14.4 View Prepared Slides
14.5 Starfish embryology
- Starfish development slide (Figure 14.1)
- Locate: unfertilized egg, fertilized egg, 2-cell, 4-cell, 8-cell, morula, blastula, early gastrula, late gastrula, bipinnaria larva. In a late gastrula, locate the primary germ layers (ectoderm, mesoderm, endoderm), archenteron (primitive gut), blastopore and blastocoel.
14.6 Frog embryology
- Frog early cleavage (Figure 14.2)
- Count the cells in this early from embryo.
- Frog blastula (Figure 14.3)
- Frog gastrulation: yolk plug stage (Figure 14.4)
- Locate: yolk plug, ectoderm, endoderm, archenteron (gastrocoel)
- Frog gastrula (Figure 14.5)
- Frog early neural groove x.s. (Figure 14.6)
- Locate neural groove, ectoderm, endoderm, mesoderm, archenteron, location of presumptive notochord
- Frog late neural tube x.s. (Figure 14.7)
- Locate: neural tube, ectoderm, endoderm, mesoderm, coelom, archenteron, notochord
14.7 Chicken embryology
- Chick embryo 33 hrs (Figure 14.8).
- Locate: head amniotic fold, forebrain, midbrain, hindbrain, heart, somites, neural tube. What structures will develop from the somites later?
- Chick embryo 48 hrs (Figure 14.9).
- Locate: same structures as above plus: optic cup with lens, ventricle and atrium of the heart, auditory vesicle, tail, and tail amniotic fold, notochord.
- Chick embryo 72 hrs (Figure 14.10).
- Locate: same structures as above plus; allantois, hind limb bud.

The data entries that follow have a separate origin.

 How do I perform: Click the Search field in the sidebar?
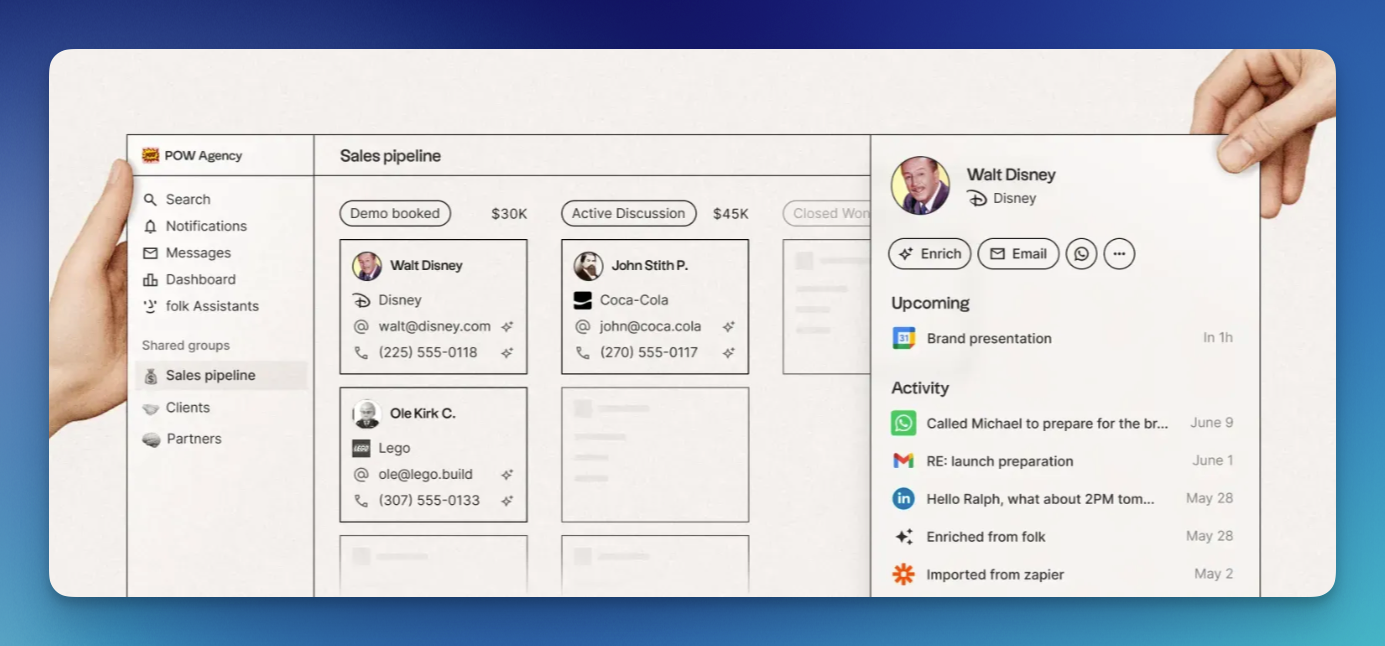coord(188,199)
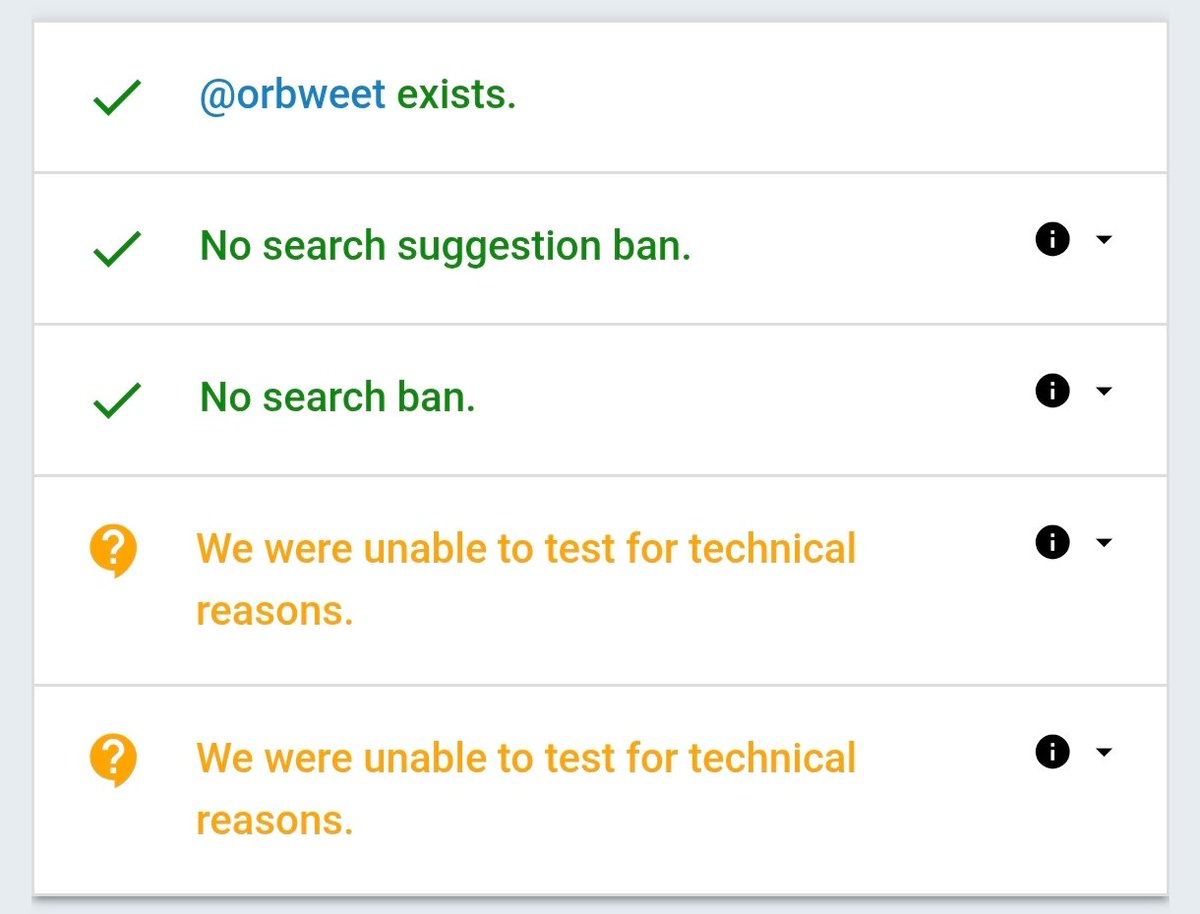Image resolution: width=1200 pixels, height=914 pixels.
Task: Open info icon for No search suggestion ban
Action: click(x=1052, y=240)
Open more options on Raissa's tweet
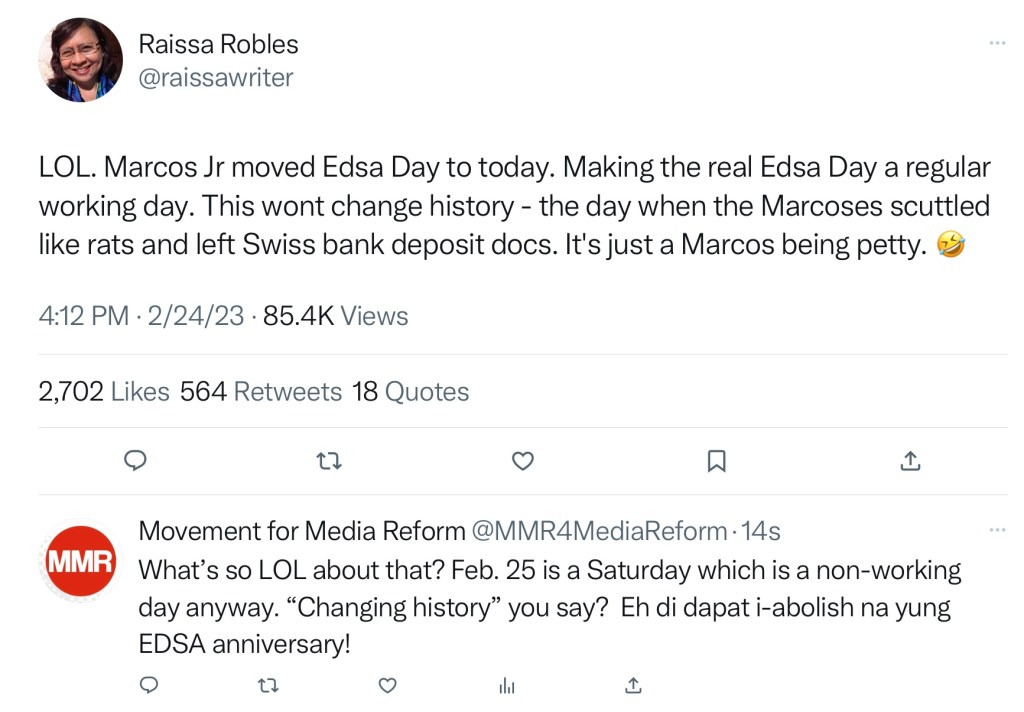 point(997,43)

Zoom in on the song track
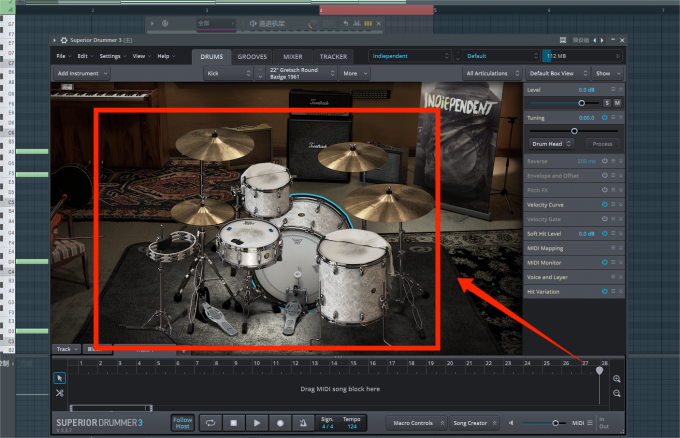[x=617, y=379]
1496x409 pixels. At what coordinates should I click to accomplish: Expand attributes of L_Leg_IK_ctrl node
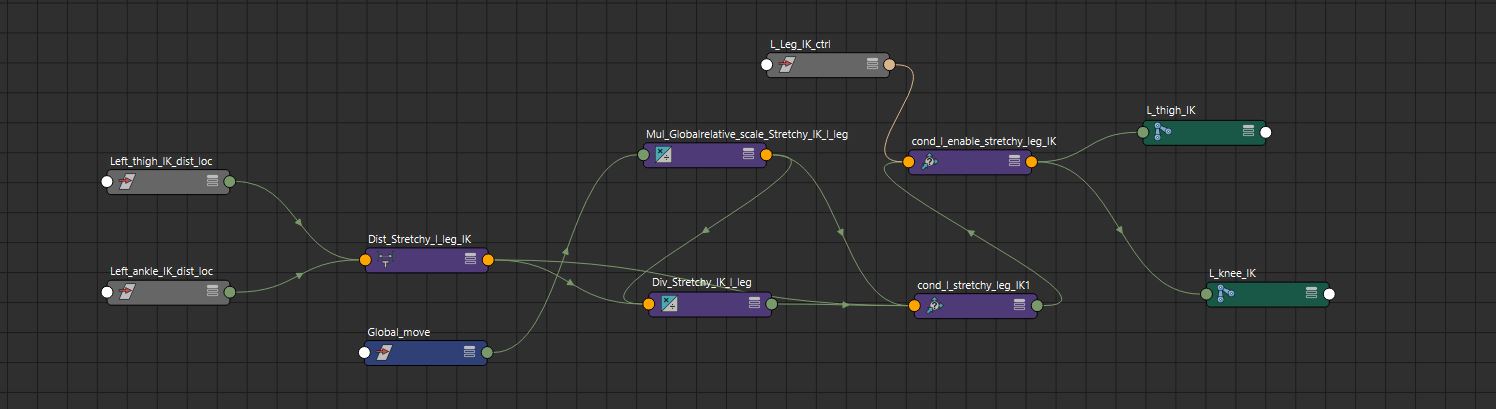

- Chick Embryo 96 hrs (Figure 14.11).
- Locate: same structures as above.
14.8 Mammalian reproductive organs and gametes
- Cat ovary (Figure 14.12)
- Identify primary, secondary and Graffian follicles
- Graafian follicle (Figure 14.14).
- Cat ovary Corpus Luteum
- ocate corpus luteum
- Uterus (Figure 14.13)
- Identfy: endometrium, myometrium, perimetrium
- Monkey testis (Figure 14.15)
- Locate: semimiferous tubules, spermatozoa
- Human testis (Figure 14.16)
- Locate: semimiferous tubules, spermatozoa
- Human sperm smear (Figure 14.17)
- Identify: sperm, sperm head, sperm neck and sperm tail
14.9 Review Questions
What are gametes?
Spermatogenesis is the process in which an animal produces ________ .

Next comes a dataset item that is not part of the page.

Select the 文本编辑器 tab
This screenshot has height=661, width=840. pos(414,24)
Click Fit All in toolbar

Oogenesis is the process in which an animal produces ________.
The gametes fuse to form _________, which develop via multiple successive mitoses and differentiation into new individuals.
In bilateral animals, the blastula develops in one of two ways that divides the whole animal kingdom into two halves.
If in the blastula the first pore (blastopore) becomes the mouth of the animal, it is a
________
; if the first pore becomes the anus then it is a________
.In triplobastic animals, the three tissue (germ) layers of the gastrula are the
1. __________ 2. __________ 3. __________
Somitogenesis is the process by which __________ are produced.
In frog embryology, what structures are formed during neurulation?